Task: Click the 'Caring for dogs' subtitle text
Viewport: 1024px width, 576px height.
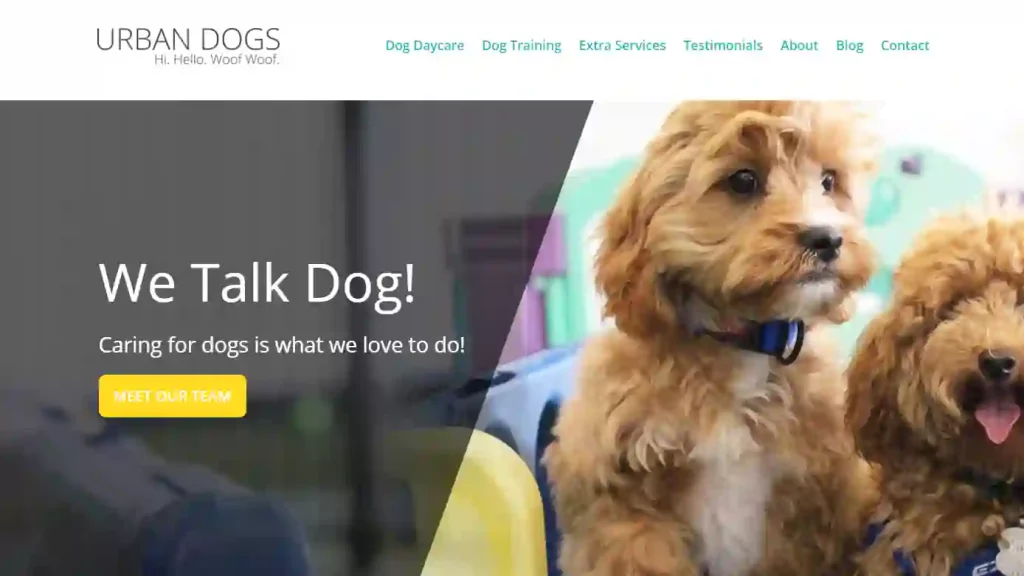Action: point(281,345)
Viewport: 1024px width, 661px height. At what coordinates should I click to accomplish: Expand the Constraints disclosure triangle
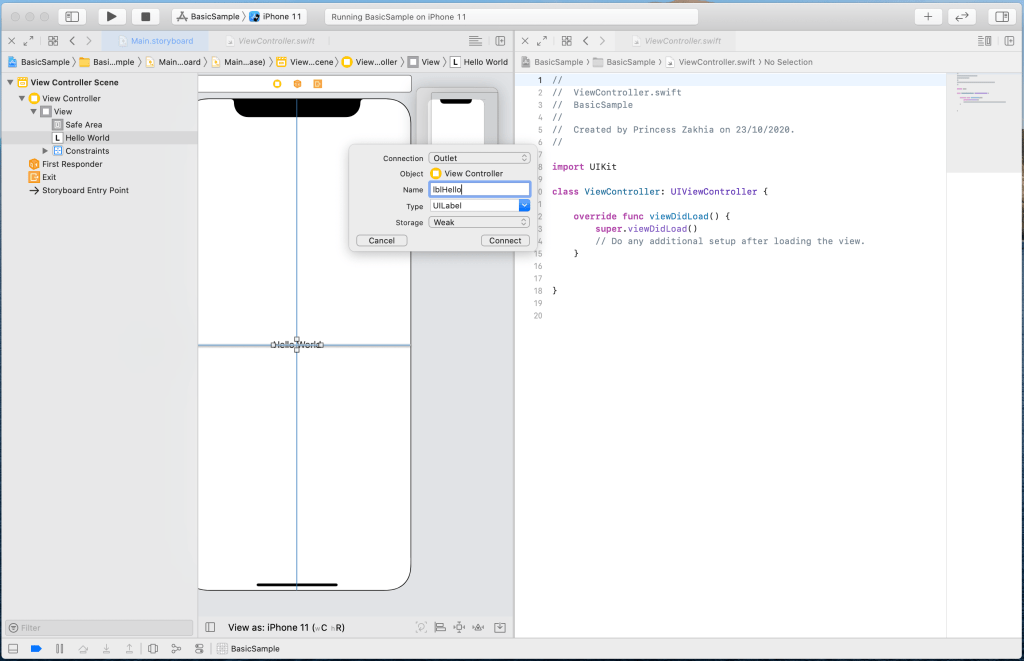[x=45, y=151]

• • • • • • •

- Directions for this task: Repeat the material exactly. Any picture in it should be dropped.

- Your solution:
Task: Click the 'Caring for dogs' subtitle text
Viewport: 1024px width, 576px height.
Action: point(281,345)
Viewport: 1024px width, 661px height. At what coordinates should I click to accomplish: Expand the Constraints disclosure triangle
[x=45, y=151]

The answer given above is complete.